Snipsnap outputs RSS, WordPress imports RSS. Sounds easy, but it’s more involved than you may expect. Issues: Snipsnap only outputs the last 10 items, and the RSS it outputs is pre-encoded with some snipsnap specifics. Sadly, there’s no way to change that in configuration, so some java source editing is required.
Grab one of the latest source projects from http://snipforge.org/download/, I used snipsnap-1.0b3-uttoxeter-20060208-src.
I was impatient finding just the right source to change, so I found several relevant places and updated the count from 10 to 10000 to adequately cover the number of posts contained.
Snipsnap source where I changed that number:
- RecentlySnipChangedFeeder.java
- List changed = space.getChanged(10);
- Rssify.java
- while (iterator.hasNext() && result.size() <= 10)
- if (list.size() < 10)
- BlogImpl.java
- return Rssify.rssify(getPosts(10));
- SnipImpl.java
- .getChildrenDateOrder((Snip) Aspects.getThis(), 10)
- .getChildrenModifiedOrder((Snip) Aspects.getThis(), 10)
Rebuild the Snipsnap project with ant, and install your new app. I exported from my existing snipsnap app, and imported into the new one. Once that completed, I could download and save /snipsnap/exec/rss?type=rss for the full RSS containing all weblog posts.

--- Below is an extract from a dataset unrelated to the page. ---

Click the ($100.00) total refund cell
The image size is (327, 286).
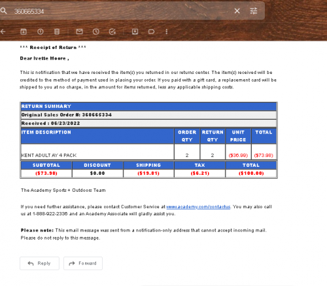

Now some minor file scrubbing remains. WordPress requires valid XML, and also appears to expect the item/content:encoded element to contain your HTML marked up, and wrapped with CDATA. What instead exists is HTML Encoded, with no CDATA. There are also some Snipsnap inserted images and formatting markup. I manually found/replaced strings with BBEdit, but a series of regular expressions would have worked just as well, and certainly resulted in more geek-points.
All that’s left in the WordPress admin is to load the RSS import screen, select your downloaded RSS, and let it do it’s thing. I raised a few database errors up front, but it then displayed the list of imported snips, and it looks like everything came through correctly.
Remaining issues: The RSS importer assigns the userId to 1, so if that’s not you, you’ll have to update it. Also, the categories are not assigned, so you have to manually address that or insert the needed data for the RSS and the WordPress importer.
I’m going to do this at least once more for other sites, so we’ll see if any major issues come up.